Стать автором книжки для чтения с яблоком и пледом в летний дождливый день.
Скромным певцом родной природы. Начать новую жизнь.
Но сперва надо как-то закончить старую. Пересечься, перетереть, позаседать, проголосовать, обсудить, высказать мнение.
Дать:
✓ Совет молодому сочинителю пьес
✓ Интервью
✓ Честное слово
✓ Денег
✓ По морде
Объяснить:
✓ Режиссёру в Чикаго — что в России нет ковбоев.
✓ Продюсеру в Македонии — почему на проекте «Славяне — это Африка в Европе» российские авторы упорно просирают дедлайны.

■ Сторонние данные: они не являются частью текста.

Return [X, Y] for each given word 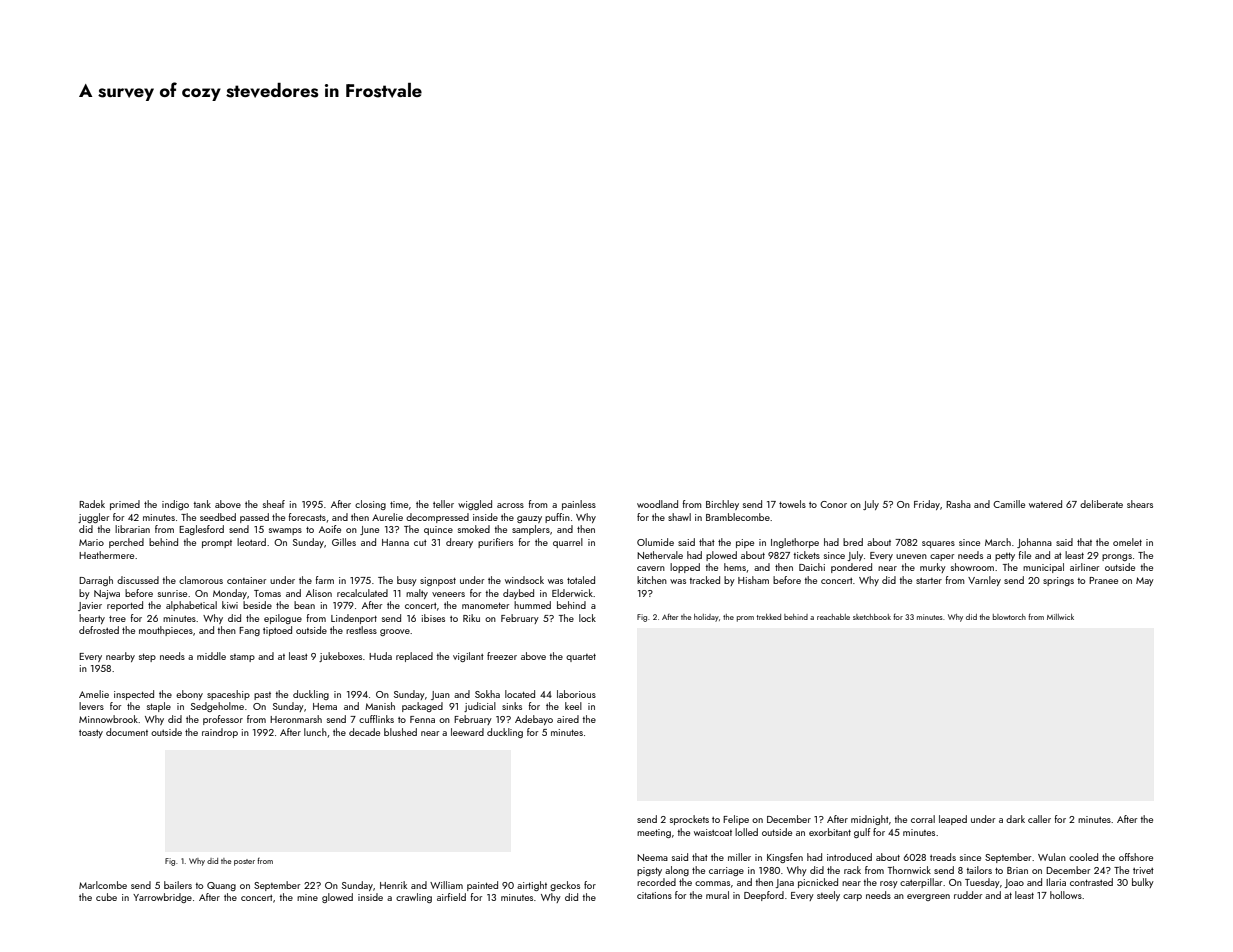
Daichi [812, 567]
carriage [726, 871]
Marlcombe [103, 885]
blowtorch [1009, 617]
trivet [1143, 870]
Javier [90, 606]
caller [1039, 819]
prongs [1117, 557]
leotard [251, 542]
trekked [769, 617]
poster [244, 862]
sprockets [689, 820]
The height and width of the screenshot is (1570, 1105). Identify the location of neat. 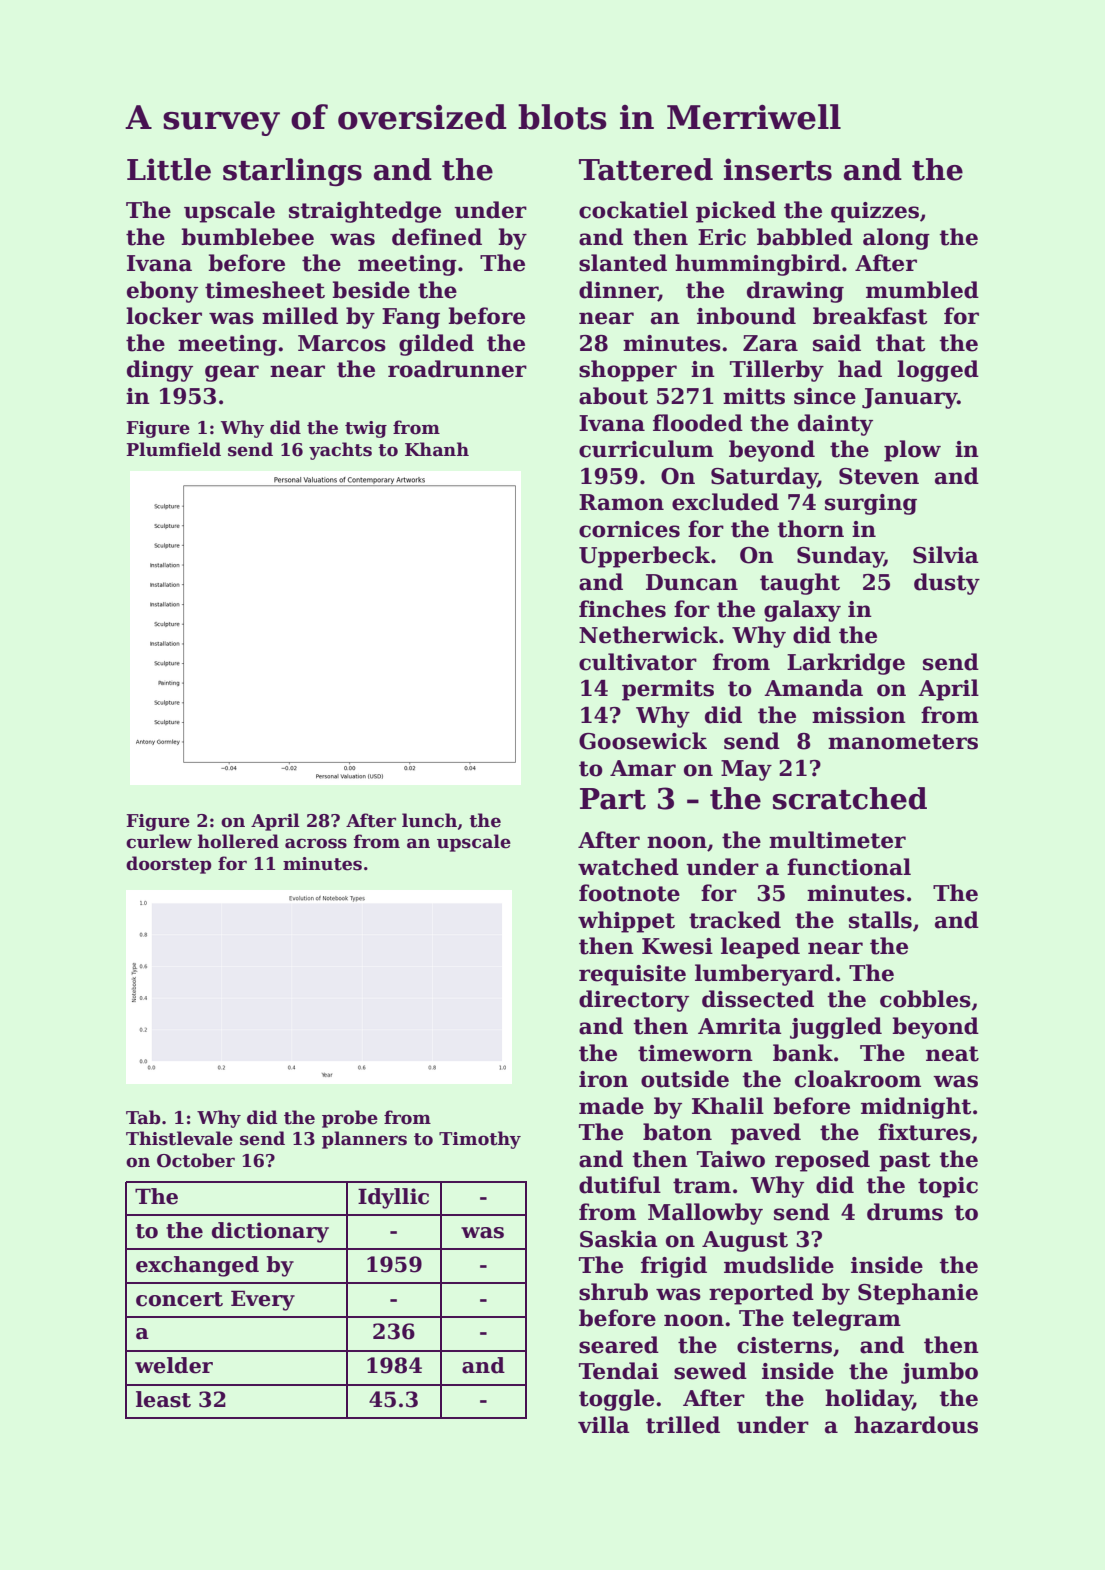
(952, 1054).
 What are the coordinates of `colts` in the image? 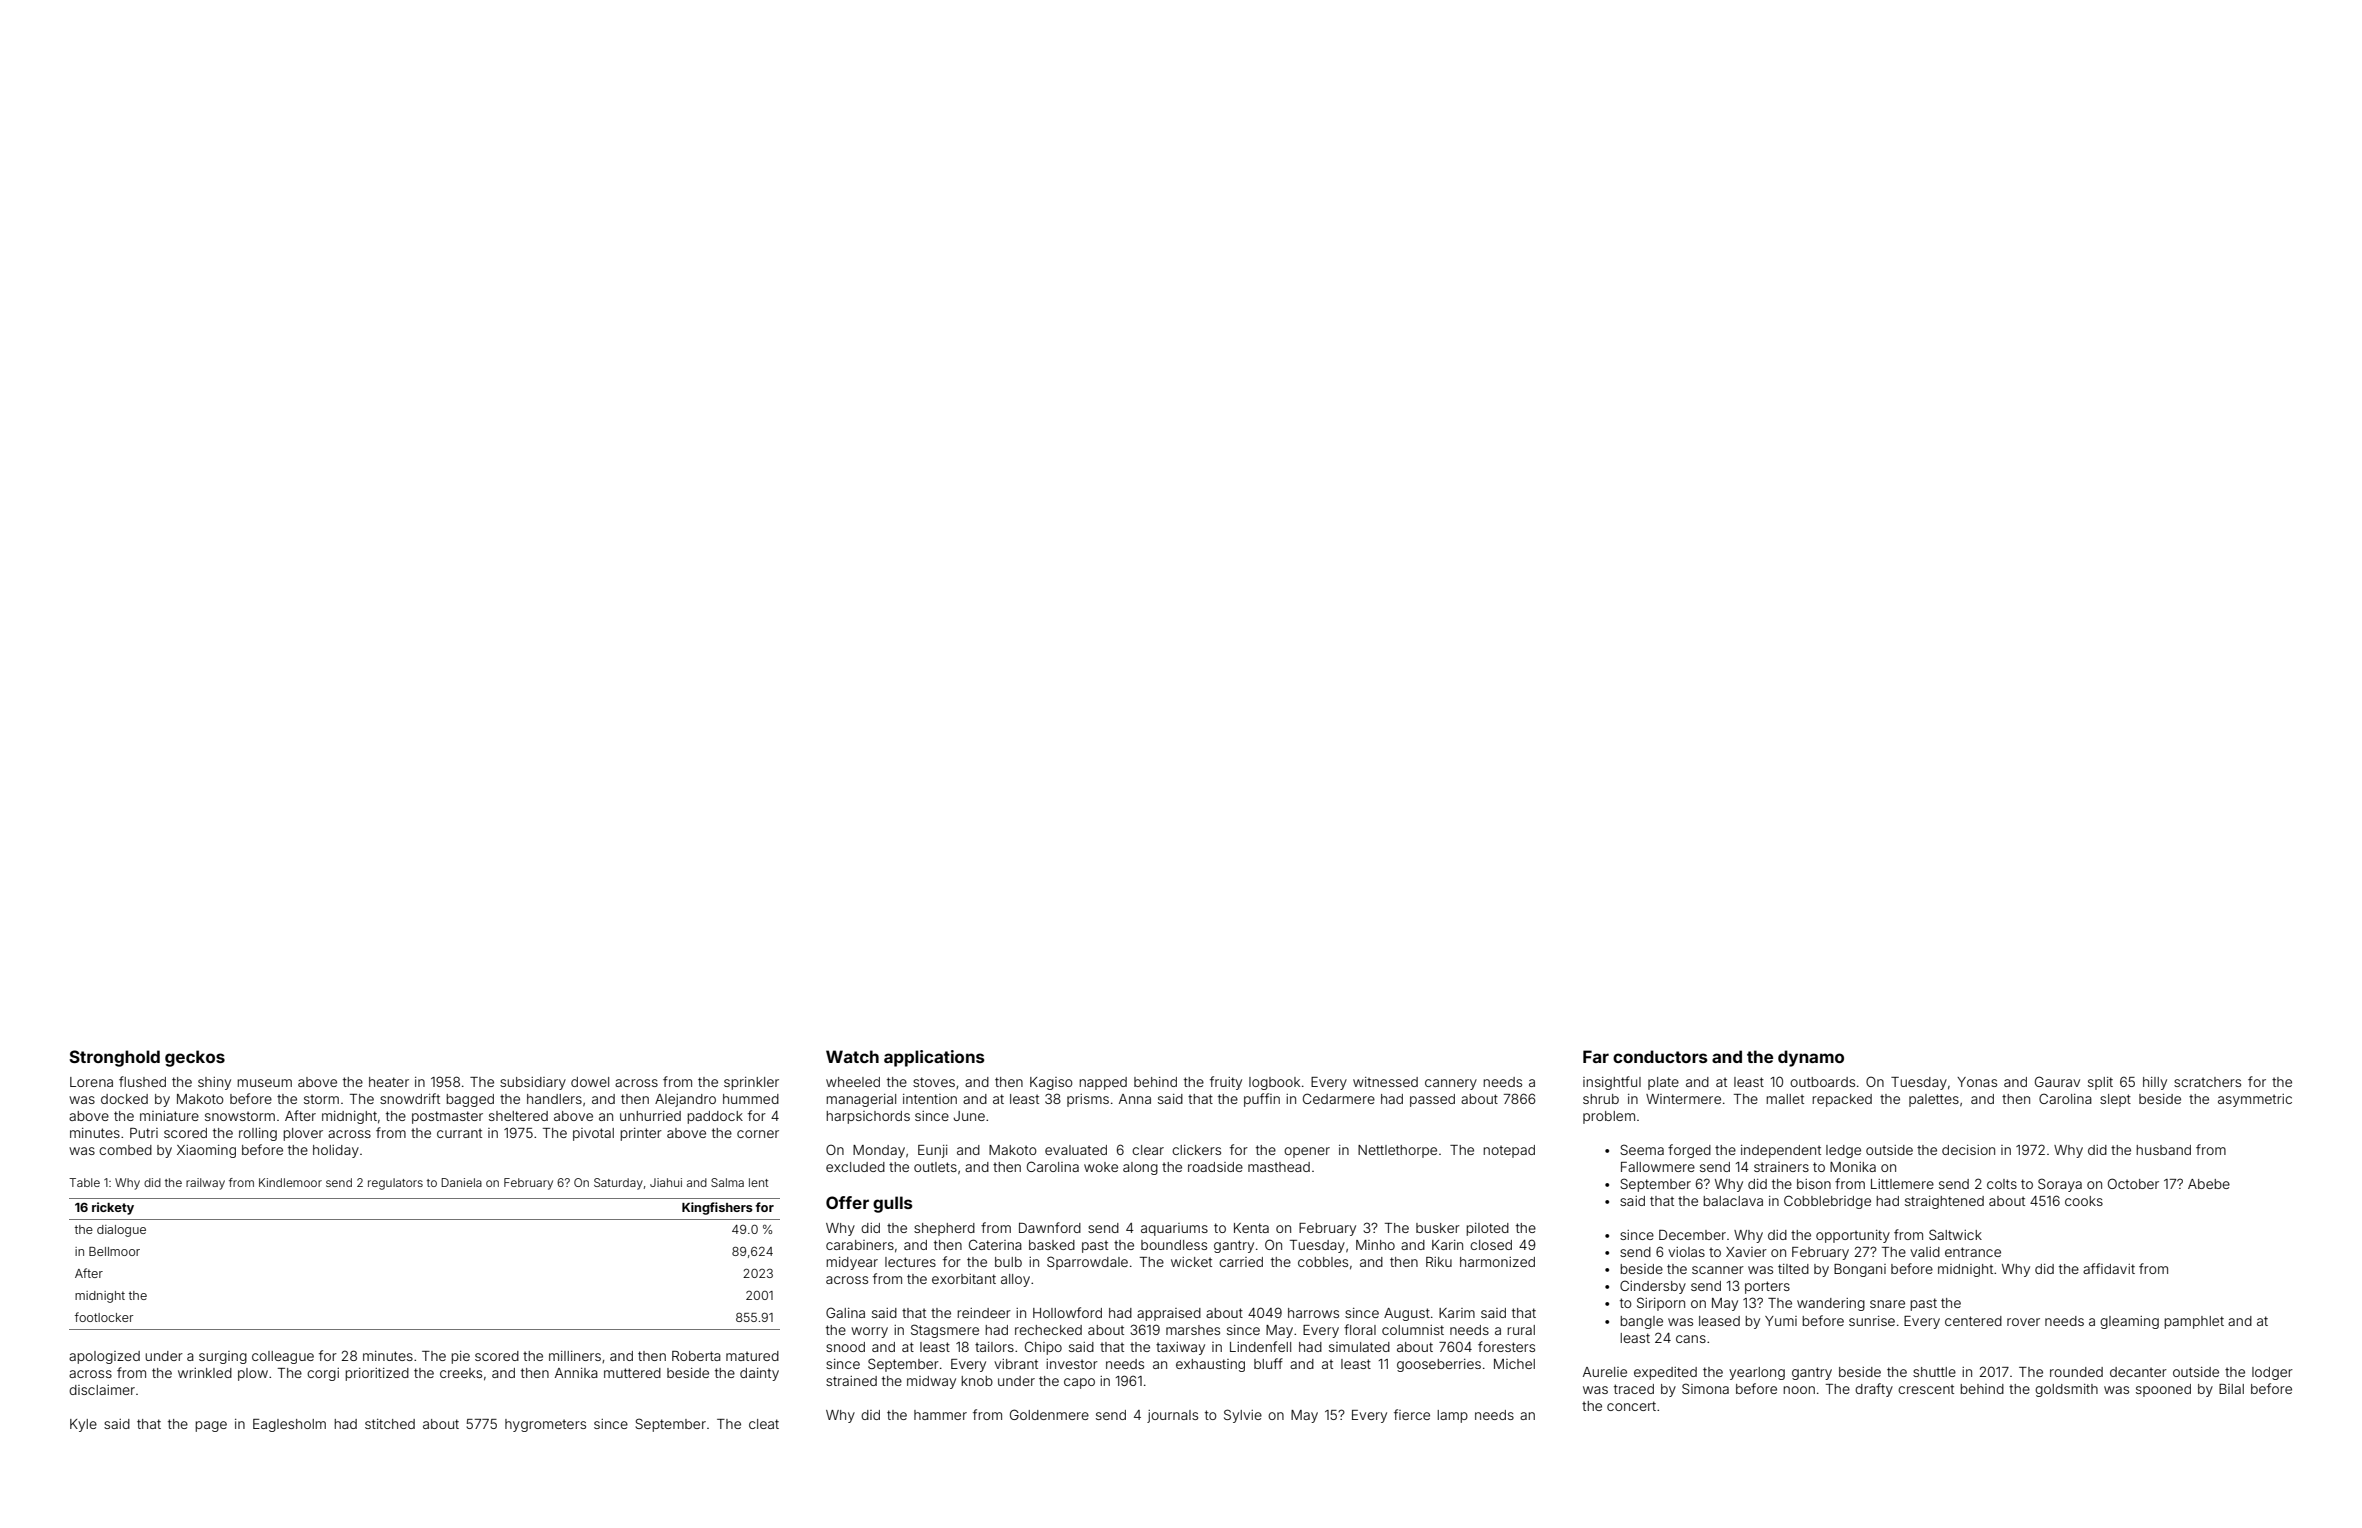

К тому же за драматургом охотится какой-то забулдыга и пижон из бывших красавцев, чтобы рассказать своё последнее любовное приключение. «Выслушайте меня, выслушайте! Написать это сможете только вы».
Хорошо, пожалуйста, вот совет молодому сочинителю пьес, он же интервью, он же мнение, он же честное слово:
Мат — наше всё, нерукотворный памятник народу, священная традиция, протянутая сквозь века заботливой рукою предков. Хорошо бы, конечно, ввести квоту. Три матерных слова на страницу — необходимо, чтобы не стыдно людям показать… Но если в жизни вы барышня в платьице с рюшечками, краснеющая от слова «жопа», то не надо в пьесах материться как сапожник. Даже если вами движет святая цель понравиться критику Пупкину. Самому, с ума бы не сойти, колумнисту Потютякину. Тоже известный «судия». Конечно, для такой высокой цели все средства хороши. Но всё равно не надо. Обойдутся Пупкин с Потютякиным.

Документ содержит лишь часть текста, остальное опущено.